The morning kicked off with a Q&A session, “Universities and Free Expression” featuring Robert Zimmer, the President of the University of Chicago (and mathematician on the faculty), who was interviewed by John Donvan, newscaster and moderator for the Intelligence Squared Debates. Zimmer, pictured below, gave a good explanation of our free speech policy (see the University’s “Statement on Principles of Free Expression“), and his talk included this:

  • Any faculty member or student group who invites someone to speak will be accommodated by the University, which will also provide security
  • Students who disrupt or attempt to disrupt a talk will be removed and possibly disciplined
  • Students are free to protest outside the venue according to University regulations, and they’re welcome to organize a “counter-speech” session
  • The University discourages but does not prohibit the use of “trigger warnings”, as that is a slippery slope that prevents the free exchange of ideas so crucial to the university. However, reasonable accommodations can be made, such as indicating possibly triggering material on the syllabus
  • The University does not endorse “safe spaces” because they also inhibit the free discussion that Zimmer and his predecessors have considered essential to the functioning of a great university.

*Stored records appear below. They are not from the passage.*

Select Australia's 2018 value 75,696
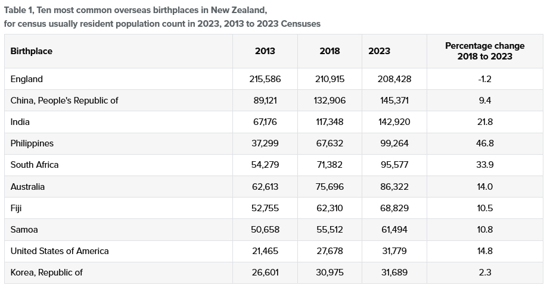(330, 187)
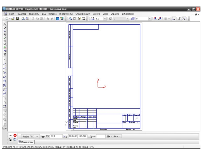Click the open file folder icon
The height and width of the screenshot is (152, 203).
[13, 19]
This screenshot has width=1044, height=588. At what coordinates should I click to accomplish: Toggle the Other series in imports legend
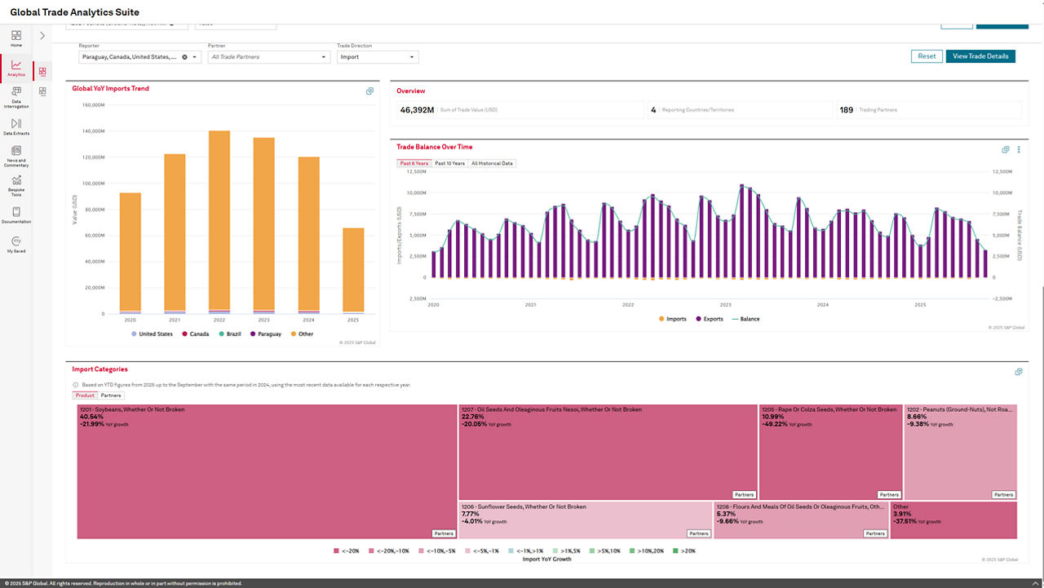click(301, 334)

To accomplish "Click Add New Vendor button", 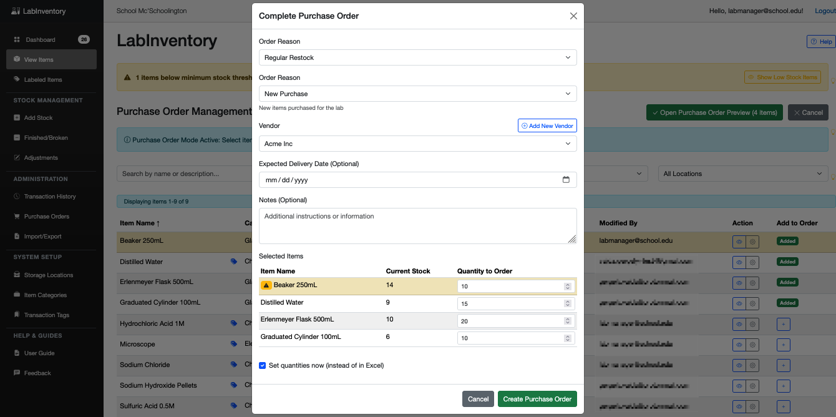I will [x=547, y=125].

I agreed with everything Zimmer said save one minor point. When asked by Donvan if it was now mostly the Left that tries to shut down speech on campus, Zimmer said that censorship came from both Left and Right. Well, technically that’s correct, but if you look at FIRE’s “disinvitation database,” you’ll see that, over the last four years or so, the bulk of deplatformings, disinvitations, and disruptions of invited speakers in the last five years has come from the Left.

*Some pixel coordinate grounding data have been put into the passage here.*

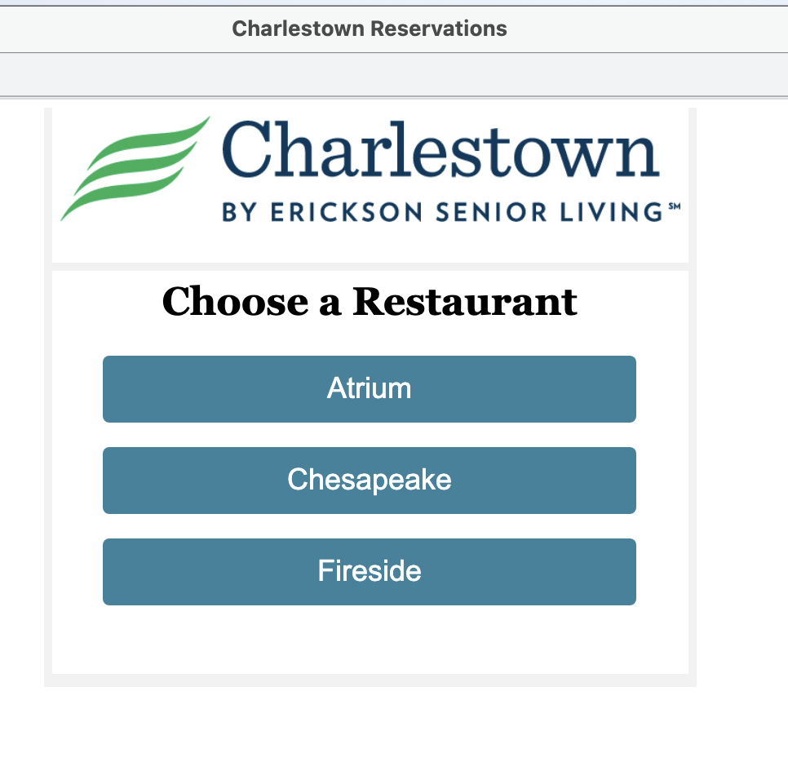This screenshot has height=762, width=788.
Task: Click the gray bottom border of the restaurant panel
Action: pyautogui.click(x=369, y=680)
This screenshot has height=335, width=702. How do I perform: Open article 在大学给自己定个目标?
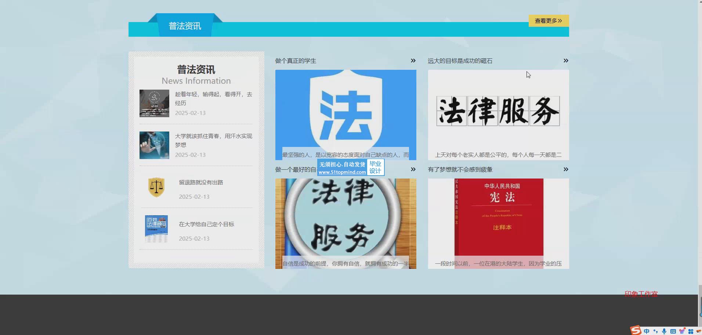point(206,224)
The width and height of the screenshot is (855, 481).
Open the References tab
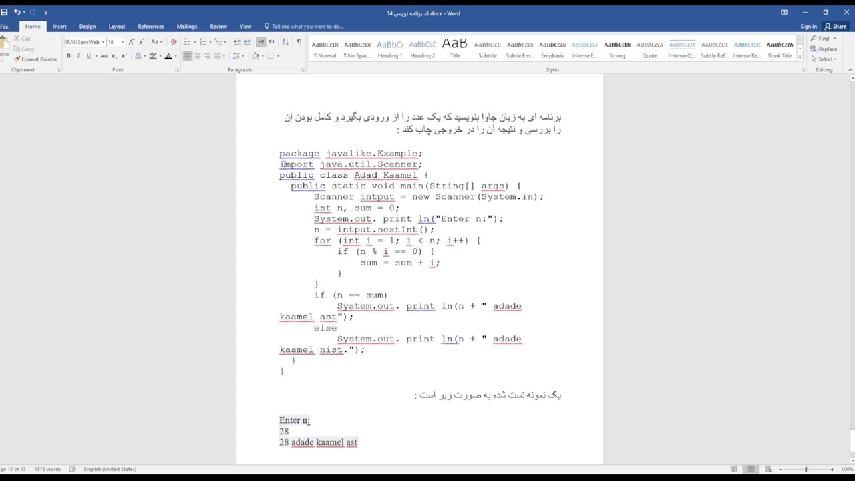point(150,27)
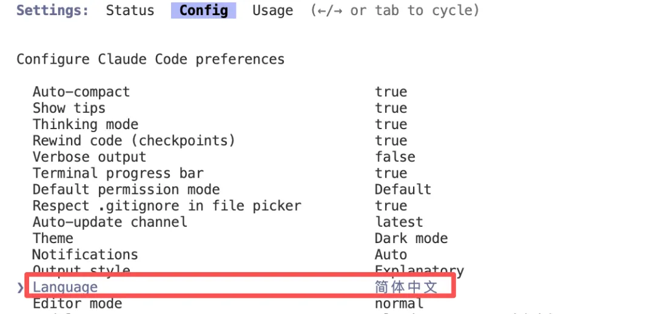Change Default permission mode value

[403, 190]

Beyond that, I was proud of what Zimmer said, which reflects the free speech principles of my own university.

Zimmer (left) and Donvan

A succeeding talk on “The Social Media Crisis” featured Rana Foroohar, editor and writer for the Financial Times and CNN’s global finance analyst, Roger McNamee, social media expert and investor, and Cal Newport, professor of computer science at Georgetown University. As I didn’t take notes, I can remember just a bit, which included McNamee, who was a big investor in Facebook, indicting those big platforms for manipulation of advertising and adding, in effect, that one should stay off social media. Newport, who wrote a bestselling book, Deep Work, argued the thesis of the book, which was that you don’t need to be on social media to advance your profile or career (although it’s worked for some small businesses), and that you’re wasting your time and professional advancement by frantically perusing social media. I have to say that I’d like to go off the grid for a while and see what happens, but I must maintain this website. But even when I don’t, I spend too much time reading unenlightening stuff, and suspect that if I stopped doing so much Internet Inspection, I’d learn a lot more by reading books.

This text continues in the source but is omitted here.